I am the victim of a certain affliction. Most of you probably share it. I call it the zombie clicking trap. From time to time I find myself in front of a screen, not exactly sure why or how I ended up staring blankly at some random webpage. Periodically I will pause for moment and consider my situation…that moment is typically brief. Within a few seconds my eye catches on something and before I realize what has happened I am clicking again. Some minutes later I might pause again and note that the behavior has repeated itself.
At each pause there is some probability I will break the cycle, but these probabilities do not accrue linearly. A 20% chance of breaking the cycle does not imply that by the fifth cycle I am sure to stop. It feels more like a coin flip – each time the probability is the same and sometimes you come up heads ten times in a row.
Last night I nearly fell into the zombie trap. I was ready to go to sleep, all my electronics already shut down, when some vague hint of a thought about twitter popped into my head. Because my defenses were primed I was able to resist the impulse, and I decided instead to rewind my memory and analyse the preceding thought process. This is what I found…
The momentary association with twitter wouldn’t qualify as a legitimate thought. There wasn’t any real content to it. Nevertheless, it was immediately followed by a mental image of me picking up my phone and opening the twitter app. Again, this image didn’t contain any conscious intention. It was merely an automatic visualization of the next pre-programmed step.
I then decided to project my memories forward to see how this sequence might have played out. I envisioned myself staring at twitter wondering why/how I had ended up there, then setting the question aside and succumbing to some further automatic behavior like checking for new direct messages or mentions.
Why not just stop after the first befuddled pause?
While reviewing my thought process I realized the psychology is analogous to the loss aversion that compels us to follow stock market investments down rather than cut our losses.

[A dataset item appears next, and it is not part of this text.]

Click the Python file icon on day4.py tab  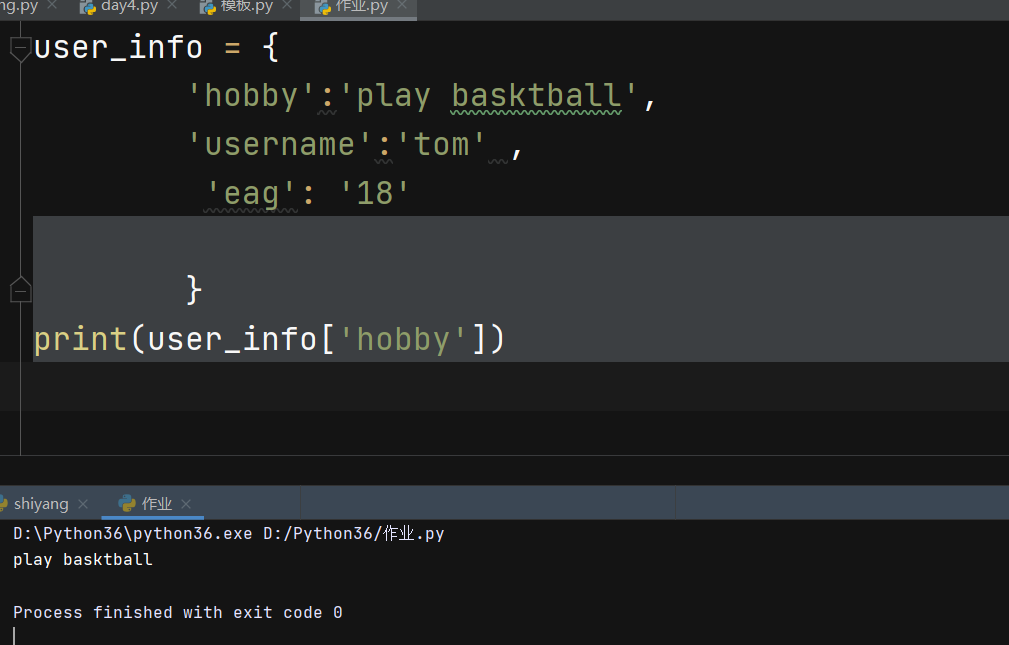coord(87,7)
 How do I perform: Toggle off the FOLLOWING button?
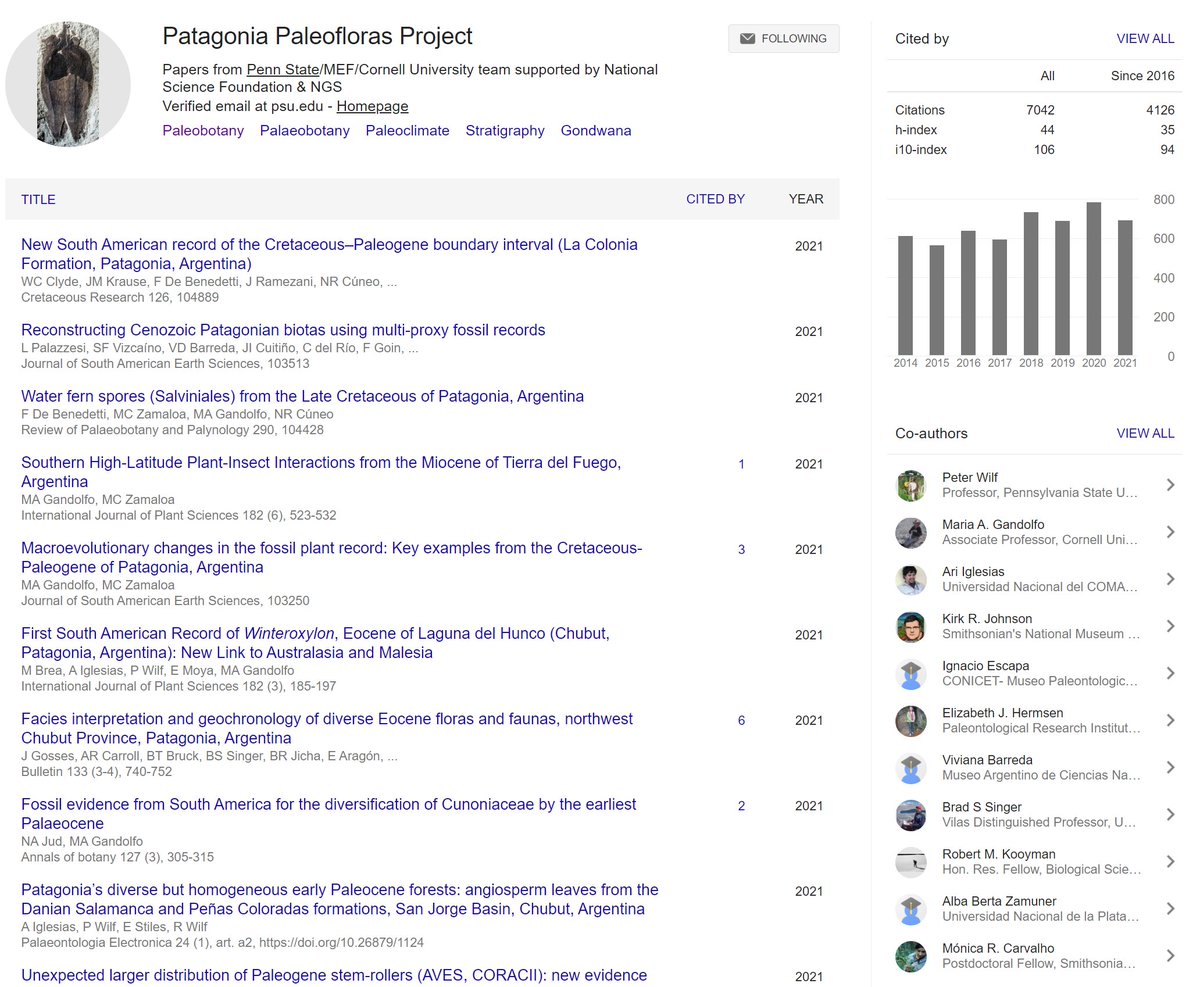pos(783,38)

The large majority of all human behavior is controlled unconsciously. The capacity of conscious awareness is quite limited. Because conscious awareness cannot keep tabs on everything the unconscious mind is doing, we remain relatively uninhibited when engaging small, trivial, habitual behaviors. We mindlessly proceed from one pre-programmed action to the next. If you find yourself in the bathroom with the shower running you won’t often pause to reconsider how you got there. Rather, you will habitually undress and jump in.